Ma nessuna belva è in agguato sulle pareti. Alla ricerca del suo “medioevo asciutto” Giancarla, dopo essersi inerpicata attraverso una foresta e aver raggiunto la Certosa di Trisulti, trasformata nel settecento, si è trovata di fronte, a un certo punto, un leone di pietra scolpito nella prima metà del XIII secolo; pietra corrosa, un corpo accucciato su un basamento importante, a dispetto della ridotta dimensione dell’animale, di appena ottanta centimetri. Come spesso le accade quando nelle sue campagne fotografiche esplora le testimonianze antiche di quelle fasi storiche meno definite, meno razionali, appese tra un mutamento culturale e l’altro, al cospetto della “scena” l’artista riesce a penetrarne tutte le dimensioni possibili: quella fisica, quella temporale, quella spaziale e a impadronirsene.

viottoloPoco importa conoscere e ricostruire l’origine di una simbologia; non si tratta di stabilire l’idea di una funzione, sono compiti di altri; la Frare si offre per compiere con quel leone, con quel corpo, un viaggio fantastico, un viaggio interiore. Si applica così a perseguire una progressiva perdita del dato iniziale: in questo caso l’incontro con il leone di Trisulti che attraversa una perdita di identità e di senso per conquistarne un’altra. È come se volesse comunicarci: anche nella pietra si può ricercare il senso della vita. Così, soggiogata da tagli di luce e da neri profondi, la scultura si trasferisce su carta; mantiene spessore e rugosità, tradotta – ma con il ricorso a tecniche naturali – in immagine, in immagini. Sempre lo stesso animale, non più a guardia e cospetto sotto un protiro, (un sito comunque che lo hanno costretto a abbandonare) ma a condizionare un intorno diurno, a stagliarsi protervo verso l’alto, ad aspirare a uno squarcio di luce, talvolta quasi a soccombere.
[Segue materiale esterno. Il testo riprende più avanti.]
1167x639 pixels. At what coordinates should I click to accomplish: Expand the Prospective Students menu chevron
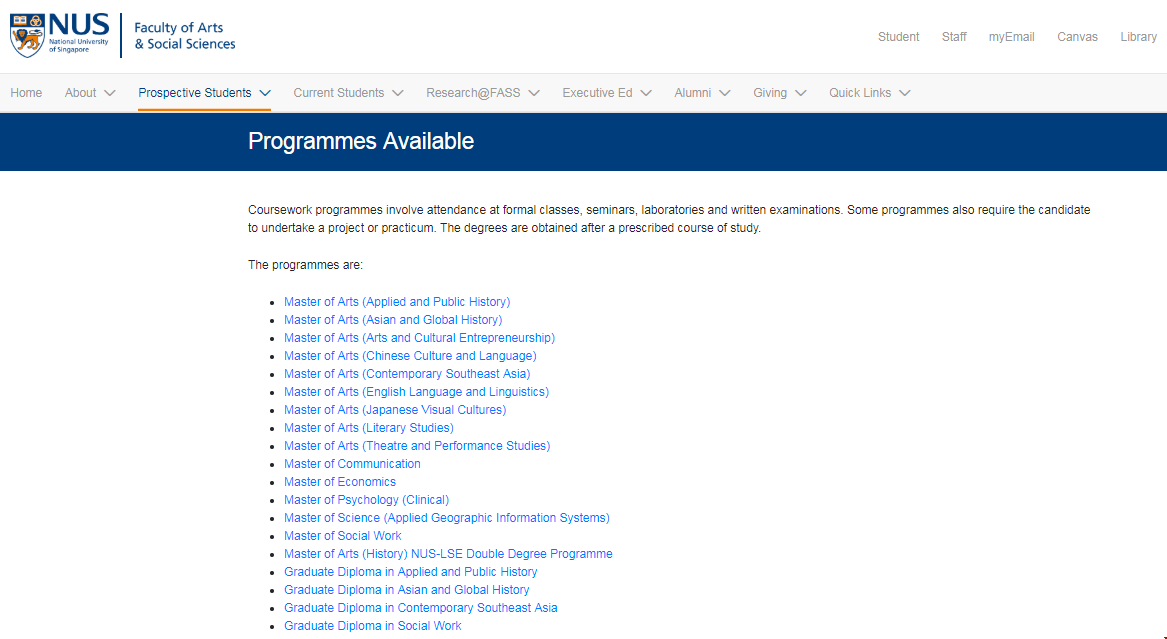click(265, 93)
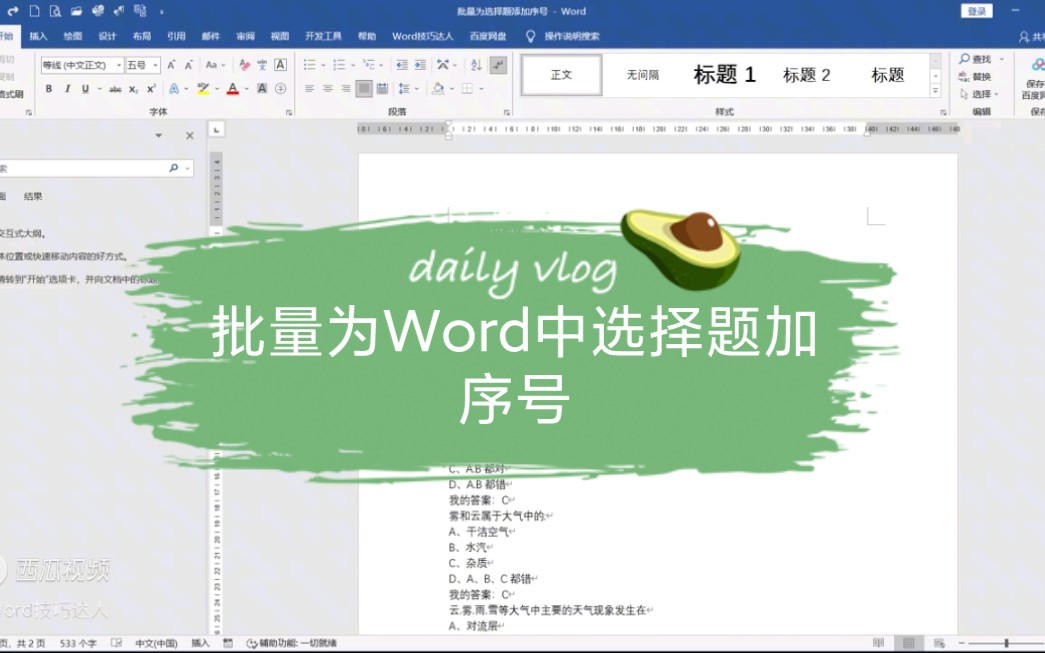Image resolution: width=1045 pixels, height=653 pixels.
Task: Apply underline to text
Action: (x=84, y=88)
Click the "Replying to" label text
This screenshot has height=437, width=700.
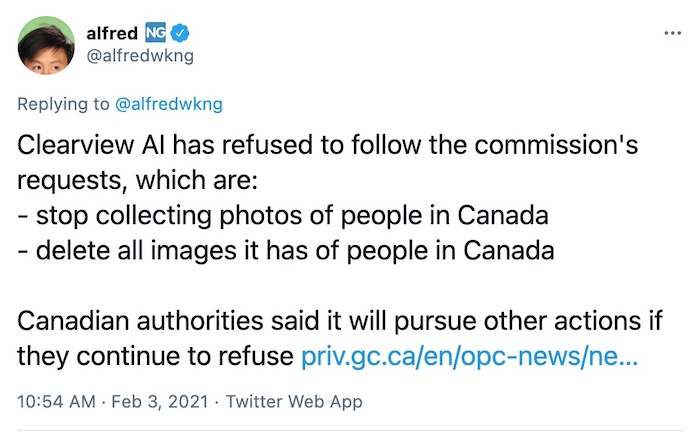click(x=63, y=104)

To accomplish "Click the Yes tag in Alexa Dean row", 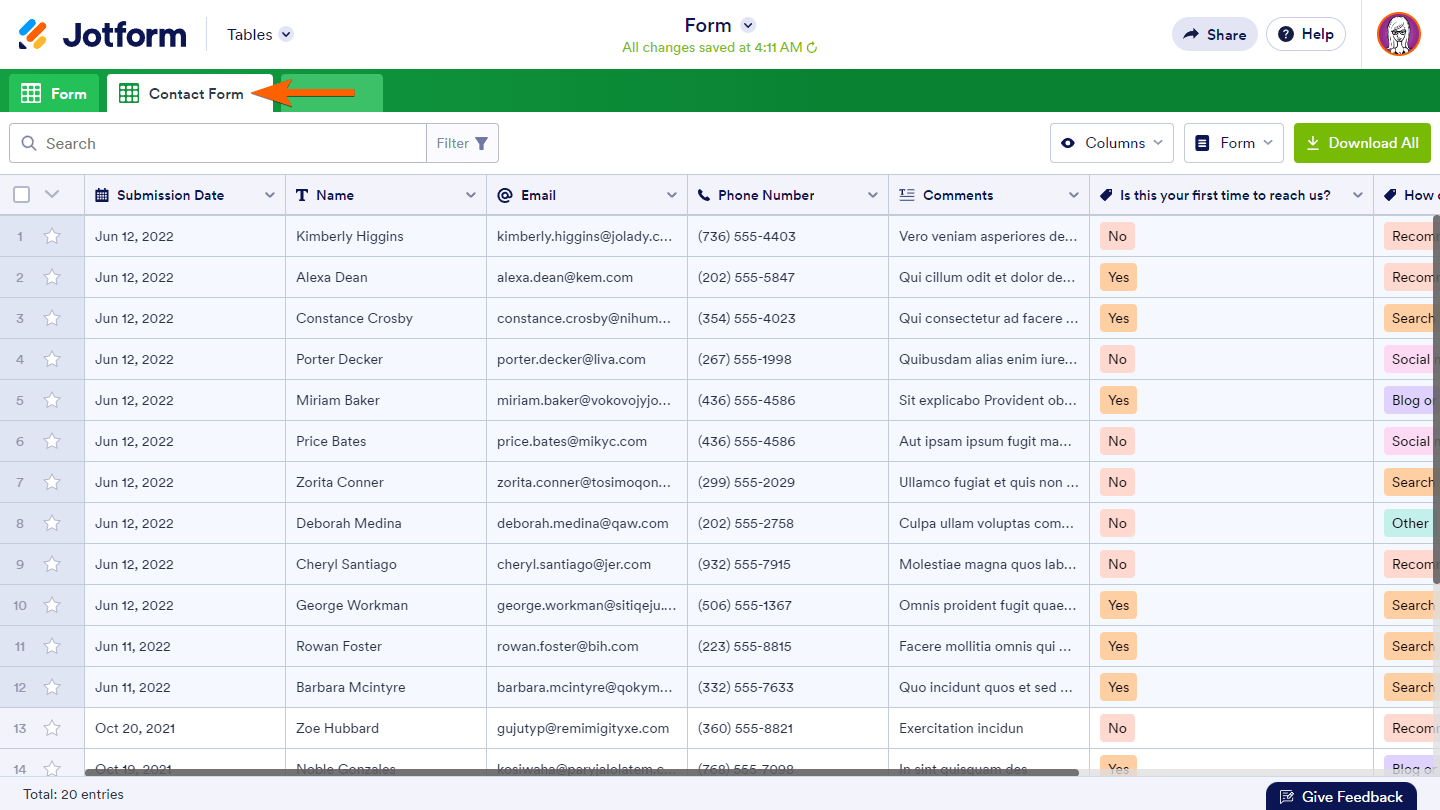I will (x=1118, y=278).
La Frare è artista nota per l’attività di incisore; in questo suo lavoro totalmente inedito, non intende porsi un obiettivo estetico; tutte le componenti di segno, di colore o di assenza di esso, hanno senso; si imprimono a forza nel supporto proprio come la tecnica dell’incisione nel suo tipico processo di costruzione, con china, grafite e terre.